→ **INSTRUCTIONS TO FOLLOW**
A word-for-word restatement of the data is what is needed.

→ **DATASET EXTRACT**
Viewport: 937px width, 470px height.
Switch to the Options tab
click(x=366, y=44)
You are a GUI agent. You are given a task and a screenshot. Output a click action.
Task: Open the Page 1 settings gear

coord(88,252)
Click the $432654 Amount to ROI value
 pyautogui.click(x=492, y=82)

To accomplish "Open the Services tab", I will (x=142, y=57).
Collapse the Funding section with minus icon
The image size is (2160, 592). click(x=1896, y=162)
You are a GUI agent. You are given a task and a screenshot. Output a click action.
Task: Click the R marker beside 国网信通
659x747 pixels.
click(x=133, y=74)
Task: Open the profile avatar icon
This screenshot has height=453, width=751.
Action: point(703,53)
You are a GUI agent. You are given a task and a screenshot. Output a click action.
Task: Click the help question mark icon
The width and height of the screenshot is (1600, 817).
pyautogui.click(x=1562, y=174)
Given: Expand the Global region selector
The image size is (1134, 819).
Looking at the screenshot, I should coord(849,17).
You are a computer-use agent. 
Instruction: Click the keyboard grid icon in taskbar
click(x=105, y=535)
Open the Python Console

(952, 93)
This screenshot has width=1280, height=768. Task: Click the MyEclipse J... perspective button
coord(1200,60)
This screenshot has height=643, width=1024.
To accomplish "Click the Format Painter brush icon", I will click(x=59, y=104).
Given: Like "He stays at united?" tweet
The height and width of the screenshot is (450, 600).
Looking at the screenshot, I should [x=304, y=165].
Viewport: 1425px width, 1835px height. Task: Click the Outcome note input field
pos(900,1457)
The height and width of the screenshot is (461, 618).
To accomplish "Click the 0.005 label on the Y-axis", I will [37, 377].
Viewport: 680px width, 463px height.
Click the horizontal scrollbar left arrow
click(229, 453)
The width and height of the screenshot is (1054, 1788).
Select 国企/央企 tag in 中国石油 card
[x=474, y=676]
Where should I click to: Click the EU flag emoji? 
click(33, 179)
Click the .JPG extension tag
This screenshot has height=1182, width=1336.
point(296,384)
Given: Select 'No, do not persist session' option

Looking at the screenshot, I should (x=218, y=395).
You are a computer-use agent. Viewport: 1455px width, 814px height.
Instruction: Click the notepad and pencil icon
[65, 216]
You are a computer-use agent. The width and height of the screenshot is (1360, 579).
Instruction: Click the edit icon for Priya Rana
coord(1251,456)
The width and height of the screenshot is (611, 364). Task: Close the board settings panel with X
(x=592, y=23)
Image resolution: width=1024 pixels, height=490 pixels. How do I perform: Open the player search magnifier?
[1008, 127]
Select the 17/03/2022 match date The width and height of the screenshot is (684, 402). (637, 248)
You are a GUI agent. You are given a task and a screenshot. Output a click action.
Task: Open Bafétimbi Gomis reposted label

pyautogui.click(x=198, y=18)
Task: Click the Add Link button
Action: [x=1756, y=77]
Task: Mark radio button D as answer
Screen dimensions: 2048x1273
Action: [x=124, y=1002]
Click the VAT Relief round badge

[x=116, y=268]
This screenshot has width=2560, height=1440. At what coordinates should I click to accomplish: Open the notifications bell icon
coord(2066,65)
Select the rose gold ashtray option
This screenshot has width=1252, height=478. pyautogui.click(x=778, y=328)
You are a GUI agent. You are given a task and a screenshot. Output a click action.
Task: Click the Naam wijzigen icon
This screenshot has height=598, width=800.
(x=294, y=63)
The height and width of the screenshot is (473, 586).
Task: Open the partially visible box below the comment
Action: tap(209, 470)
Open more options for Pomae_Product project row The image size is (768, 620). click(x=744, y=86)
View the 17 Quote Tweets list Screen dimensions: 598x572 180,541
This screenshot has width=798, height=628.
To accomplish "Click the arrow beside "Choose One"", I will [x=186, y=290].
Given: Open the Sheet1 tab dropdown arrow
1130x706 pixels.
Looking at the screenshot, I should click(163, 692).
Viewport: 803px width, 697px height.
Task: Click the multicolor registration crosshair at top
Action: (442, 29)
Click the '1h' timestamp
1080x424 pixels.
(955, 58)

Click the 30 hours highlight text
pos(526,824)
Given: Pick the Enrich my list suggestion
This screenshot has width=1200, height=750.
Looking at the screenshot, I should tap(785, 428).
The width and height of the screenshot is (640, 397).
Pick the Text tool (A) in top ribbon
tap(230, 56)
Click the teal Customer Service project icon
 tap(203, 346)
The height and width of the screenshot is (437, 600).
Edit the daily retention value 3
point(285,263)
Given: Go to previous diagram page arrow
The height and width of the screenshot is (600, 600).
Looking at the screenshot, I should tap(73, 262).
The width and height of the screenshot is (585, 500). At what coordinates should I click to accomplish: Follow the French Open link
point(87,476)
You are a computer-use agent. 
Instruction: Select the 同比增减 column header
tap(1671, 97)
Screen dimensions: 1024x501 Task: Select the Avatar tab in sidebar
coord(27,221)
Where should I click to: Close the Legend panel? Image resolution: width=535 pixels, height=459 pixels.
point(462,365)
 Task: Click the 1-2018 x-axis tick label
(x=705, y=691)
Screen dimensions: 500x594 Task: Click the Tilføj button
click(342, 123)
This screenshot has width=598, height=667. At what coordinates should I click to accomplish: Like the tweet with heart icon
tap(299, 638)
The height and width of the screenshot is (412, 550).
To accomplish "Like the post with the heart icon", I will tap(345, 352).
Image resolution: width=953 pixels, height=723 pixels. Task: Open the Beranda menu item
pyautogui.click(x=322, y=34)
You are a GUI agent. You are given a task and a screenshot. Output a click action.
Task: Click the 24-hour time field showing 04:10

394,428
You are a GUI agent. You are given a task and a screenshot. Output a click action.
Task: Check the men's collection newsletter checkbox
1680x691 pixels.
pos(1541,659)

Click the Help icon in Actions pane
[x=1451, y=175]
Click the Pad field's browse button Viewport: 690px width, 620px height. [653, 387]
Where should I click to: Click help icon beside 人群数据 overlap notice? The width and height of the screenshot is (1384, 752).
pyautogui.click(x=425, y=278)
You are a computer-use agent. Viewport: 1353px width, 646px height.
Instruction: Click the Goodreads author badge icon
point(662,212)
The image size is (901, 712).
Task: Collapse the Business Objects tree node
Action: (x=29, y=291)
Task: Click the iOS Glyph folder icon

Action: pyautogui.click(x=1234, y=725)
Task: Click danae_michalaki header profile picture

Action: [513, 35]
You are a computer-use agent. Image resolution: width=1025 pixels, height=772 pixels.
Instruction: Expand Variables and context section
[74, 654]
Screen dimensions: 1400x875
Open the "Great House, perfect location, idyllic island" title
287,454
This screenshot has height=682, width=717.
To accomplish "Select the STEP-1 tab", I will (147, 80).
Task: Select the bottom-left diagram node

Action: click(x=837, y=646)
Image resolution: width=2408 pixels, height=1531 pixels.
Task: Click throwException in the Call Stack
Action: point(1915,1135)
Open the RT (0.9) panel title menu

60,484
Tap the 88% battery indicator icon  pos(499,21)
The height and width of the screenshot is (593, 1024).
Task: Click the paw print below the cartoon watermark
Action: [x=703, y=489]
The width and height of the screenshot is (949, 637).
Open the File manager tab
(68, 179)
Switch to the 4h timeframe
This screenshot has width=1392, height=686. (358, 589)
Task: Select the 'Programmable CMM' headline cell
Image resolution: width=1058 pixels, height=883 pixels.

→ **WRITTEN SOLUTION**
Viewport: 937px width, 470px height.
Switch to the Options tab
click(x=366, y=44)
You are a GUI agent. You are given a task and a screenshot. Output a click action.
Task: Open the Page 1 settings gear

coord(88,252)
Click the $432654 Amount to ROI value
 pyautogui.click(x=492, y=82)

To accomplish "Open the Services tab", I will (x=142, y=57).
Collapse the Funding section with minus icon
The image size is (2160, 592). click(x=1896, y=162)
You are a GUI agent. You are given a task and a screenshot. Output a click action.
Task: Click the R marker beside 国网信通
659x747 pixels.
click(x=133, y=74)
Task: Open the profile avatar icon
This screenshot has height=453, width=751.
Action: point(703,53)
You are a GUI agent. You are given a task and a screenshot. Output a click action.
Task: Click the help question mark icon
The width and height of the screenshot is (1600, 817).
pyautogui.click(x=1562, y=174)
Given: Expand the Global region selector
The image size is (1134, 819).
Looking at the screenshot, I should coord(849,17).
You are a computer-use agent. 
Instruction: Click the keyboard grid icon in taskbar
click(x=105, y=535)
Open the Python Console

(952, 93)
This screenshot has width=1280, height=768. Task: Click the MyEclipse J... perspective button
coord(1200,60)
This screenshot has height=643, width=1024.
To accomplish "Click the Format Painter brush icon", I will click(x=59, y=104).
Given: Like "He stays at united?" tweet
The height and width of the screenshot is (450, 600).
Looking at the screenshot, I should [x=304, y=165].
Viewport: 1425px width, 1835px height. Task: Click the Outcome note input field
pos(900,1457)
The height and width of the screenshot is (461, 618).
To accomplish "Click the 0.005 label on the Y-axis", I will [37, 377].
Viewport: 680px width, 463px height.
Click the horizontal scrollbar left arrow
click(229, 453)
The width and height of the screenshot is (1054, 1788).
Select 国企/央企 tag in 中国石油 card
[x=474, y=676]
Where should I click to: Click the EU flag emoji? 
click(33, 179)
Click the .JPG extension tag
This screenshot has height=1182, width=1336.
point(296,384)
Given: Select 'No, do not persist session' option

Looking at the screenshot, I should (x=218, y=395).
You are a computer-use agent. Viewport: 1455px width, 814px height.
Instruction: Click the notepad and pencil icon
[65, 216]
You are a computer-use agent. The width and height of the screenshot is (1360, 579).
Instruction: Click the edit icon for Priya Rana
coord(1251,456)
The width and height of the screenshot is (611, 364). Task: Close the board settings panel with X
(x=592, y=23)
Image resolution: width=1024 pixels, height=490 pixels. How do I perform: Open the player search magnifier?
[1008, 127]
Select the 17/03/2022 match date The width and height of the screenshot is (684, 402). (637, 248)
You are a GUI agent. You are given a task and a screenshot. Output a click action.
Task: Open Bafétimbi Gomis reposted label

pyautogui.click(x=198, y=18)
Task: Click the Add Link button
Action: [x=1756, y=77]
Task: Mark radio button D as answer
Screen dimensions: 2048x1273
Action: [x=124, y=1002]
Click the VAT Relief round badge

[x=116, y=268]
This screenshot has width=2560, height=1440. At what coordinates should I click to accomplish: Open the notifications bell icon
coord(2066,65)
Select the rose gold ashtray option
This screenshot has width=1252, height=478. pyautogui.click(x=778, y=328)
You are a GUI agent. You are given a task and a screenshot. Output a click action.
Task: Click the Naam wijzigen icon
This screenshot has height=598, width=800.
(x=294, y=63)
The height and width of the screenshot is (473, 586).
Task: Open the partially visible box below the comment
Action: tap(209, 470)
Open more options for Pomae_Product project row The image size is (768, 620). click(x=744, y=86)
View the 17 Quote Tweets list Screen dimensions: 598x572 180,541
This screenshot has width=798, height=628.
To accomplish "Click the arrow beside "Choose One"", I will [x=186, y=290].
Given: Open the Sheet1 tab dropdown arrow
1130x706 pixels.
Looking at the screenshot, I should click(163, 692).
Viewport: 803px width, 697px height.
Task: Click the multicolor registration crosshair at top
Action: (442, 29)
Click the '1h' timestamp
1080x424 pixels.
(955, 58)

Click the 30 hours highlight text
pos(526,824)
Given: Pick the Enrich my list suggestion
This screenshot has width=1200, height=750.
Looking at the screenshot, I should tap(785, 428).
The width and height of the screenshot is (640, 397).
Pick the Text tool (A) in top ribbon
tap(230, 56)
Click the teal Customer Service project icon
 tap(203, 346)
The height and width of the screenshot is (437, 600).
Edit the daily retention value 3
point(285,263)
Given: Go to previous diagram page arrow
The height and width of the screenshot is (600, 600).
Looking at the screenshot, I should tap(73, 262).
The width and height of the screenshot is (585, 500). At what coordinates should I click to accomplish: Follow the French Open link
point(87,476)
You are a computer-use agent. 
Instruction: Select the 同比增减 column header
tap(1671, 97)
Screen dimensions: 1024x501 Task: Select the Avatar tab in sidebar
coord(27,221)
Where should I click to: Close the Legend panel? Image resolution: width=535 pixels, height=459 pixels.
point(462,365)
 Task: Click the 1-2018 x-axis tick label
(x=705, y=691)
Screen dimensions: 500x594 Task: Click the Tilføj button
click(342, 123)
This screenshot has width=598, height=667. At what coordinates should I click to accomplish: Like the tweet with heart icon
tap(299, 638)
The height and width of the screenshot is (412, 550).
To accomplish "Like the post with the heart icon", I will tap(345, 352).
Image resolution: width=953 pixels, height=723 pixels. Task: Open the Beranda menu item
pyautogui.click(x=322, y=34)
You are a GUI agent. You are given a task and a screenshot. Output a click action.
Task: Click the 24-hour time field showing 04:10

394,428
You are a GUI agent. You are given a task and a screenshot. Output a click action.
Task: Check the men's collection newsletter checkbox
1680x691 pixels.
pos(1541,659)

Click the Help icon in Actions pane
[x=1451, y=175]
Click the Pad field's browse button Viewport: 690px width, 620px height. [653, 387]
Where should I click to: Click help icon beside 人群数据 overlap notice? The width and height of the screenshot is (1384, 752).
pyautogui.click(x=425, y=278)
You are a computer-use agent. Viewport: 1353px width, 646px height.
Instruction: Click the Goodreads author badge icon
point(662,212)
The image size is (901, 712).
Task: Collapse the Business Objects tree node
Action: (x=29, y=291)
Task: Click the iOS Glyph folder icon

Action: pyautogui.click(x=1234, y=725)
Task: Click danae_michalaki header profile picture

Action: [513, 35]
You are a computer-use agent. Image resolution: width=1025 pixels, height=772 pixels.
Instruction: Expand Variables and context section
[74, 654]
Screen dimensions: 1400x875
Open the "Great House, perfect location, idyllic island" title
287,454
This screenshot has height=682, width=717.
To accomplish "Select the STEP-1 tab", I will (147, 80).
Task: Select the bottom-left diagram node

Action: click(x=837, y=646)
Image resolution: width=2408 pixels, height=1531 pixels.
Task: Click throwException in the Call Stack
Action: point(1915,1135)
Open the RT (0.9) panel title menu

60,484
Tap the 88% battery indicator icon  pos(499,21)
The height and width of the screenshot is (593, 1024).
Task: Click the paw print below the cartoon watermark
Action: [x=703, y=489]
The width and height of the screenshot is (949, 637).
Open the File manager tab
(68, 179)
Switch to the 4h timeframe
This screenshot has width=1392, height=686. (358, 589)
Task: Select the 'Programmable CMM' headline cell
Image resolution: width=1058 pixels, height=883 pixels.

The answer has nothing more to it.